Answer from the lead time violin plot text below.
(a) How many top states does the code select?
(b) What line color do the Rural violin halves use?
(c) What title does the figure give its y axis?

Extracted text Block Start

So our X axis will contain the N number of states. Y will be the distribution Left violin half will be the Rural distribution of lead time and the Right violin half will be the urban distribution of lead time. 

In [318]:
# lets first determine top N states with most accidents
states = df_final.groupby('STATE')['STATE'].count().sort_values(ascending = False)
n = 6 
n_states = states.index[:n]

In [319]:
# create the fig
fig_3 = go.Figure()

# build function to create and return the violin object
def violin(state, rur_urb, leg):
    # some context based variables
    if rur_urb == 'Rural':
        lc = 'red'
        side = 'negative'
    if rur_urb == 'Urban':
        lc = 'blue'
        side = 'positive'
    # masks for getting data from df_final and calculating the y could be cleaner 
    x = df_final[(df_final['STATE'] == state) & (df_final['RUR_URB']== rur_urb)]['STATE']
    y = (df_final[(df_final['STATE'] == state) & (df_final['RUR_URB']==rur_urb)]['HOSP_TIME']-df_final[(df_final['STATE'] == state) & (df_final['RUR_URB']== rur_urb)]['NOT_TIME']).astype('timedelta64[m]')
    # get rid of some edge cases
    y = y[y.between(y.quantile(0.10), y.quantile(0.90))]
    #return the trace object
    return go.Violin(
        x = x,
        y = y,
        name=rur_urb,
        line_color = lc,
        legendgroup = rur_urb,
        side = side,
        box_visible=True,
        meanline_visible=True,
        showlegend = leg
    )

# generate the traces to add to the fig
for i, s in enumerate(n_states):
    leg = True if i < 1 else False
    for ru in ['Rural', 'Urban']:
        fig_3.add_trace(violin(s, ru, leg))

# lets add some additional figure style
fig_3.update_layout(
    title_text="<b>Lead Time Rural vs Urban By State",
    violingap=0.2, 
    violingroupgap=0, 
    violinmode='overlay',
    yaxis_title="Lead Time Minutes",
    xaxis_title = 'States',
)

fig_3.show()

Extracted text Block End
Listed entries Block Start

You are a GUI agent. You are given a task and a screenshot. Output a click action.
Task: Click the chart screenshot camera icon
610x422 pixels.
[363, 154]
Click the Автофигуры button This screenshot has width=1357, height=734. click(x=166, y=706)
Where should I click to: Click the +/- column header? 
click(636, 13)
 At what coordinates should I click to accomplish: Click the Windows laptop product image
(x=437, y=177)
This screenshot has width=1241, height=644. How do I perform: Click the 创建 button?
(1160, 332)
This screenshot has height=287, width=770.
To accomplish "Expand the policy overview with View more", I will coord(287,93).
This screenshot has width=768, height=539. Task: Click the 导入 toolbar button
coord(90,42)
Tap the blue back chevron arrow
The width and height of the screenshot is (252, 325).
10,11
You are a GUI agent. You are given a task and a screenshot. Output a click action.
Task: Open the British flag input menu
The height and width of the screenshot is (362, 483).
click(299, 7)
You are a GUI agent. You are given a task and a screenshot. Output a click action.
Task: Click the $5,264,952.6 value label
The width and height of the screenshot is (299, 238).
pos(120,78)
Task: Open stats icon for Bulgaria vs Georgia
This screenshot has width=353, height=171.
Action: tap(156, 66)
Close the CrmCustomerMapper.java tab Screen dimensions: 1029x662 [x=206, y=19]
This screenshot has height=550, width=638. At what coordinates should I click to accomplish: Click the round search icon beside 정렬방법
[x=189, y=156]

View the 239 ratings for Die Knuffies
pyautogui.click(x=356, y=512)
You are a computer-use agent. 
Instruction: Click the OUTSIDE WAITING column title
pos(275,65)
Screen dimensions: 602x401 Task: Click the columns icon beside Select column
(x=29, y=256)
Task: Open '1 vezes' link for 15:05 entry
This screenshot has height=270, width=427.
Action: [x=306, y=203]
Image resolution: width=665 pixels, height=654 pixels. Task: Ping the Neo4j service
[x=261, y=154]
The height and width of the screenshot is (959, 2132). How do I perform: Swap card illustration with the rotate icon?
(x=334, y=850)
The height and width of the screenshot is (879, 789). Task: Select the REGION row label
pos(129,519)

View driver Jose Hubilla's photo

Listed entries Block End

→ Exercise result
(a) Six.
(b) Red.
(c) "Lead Time Minutes"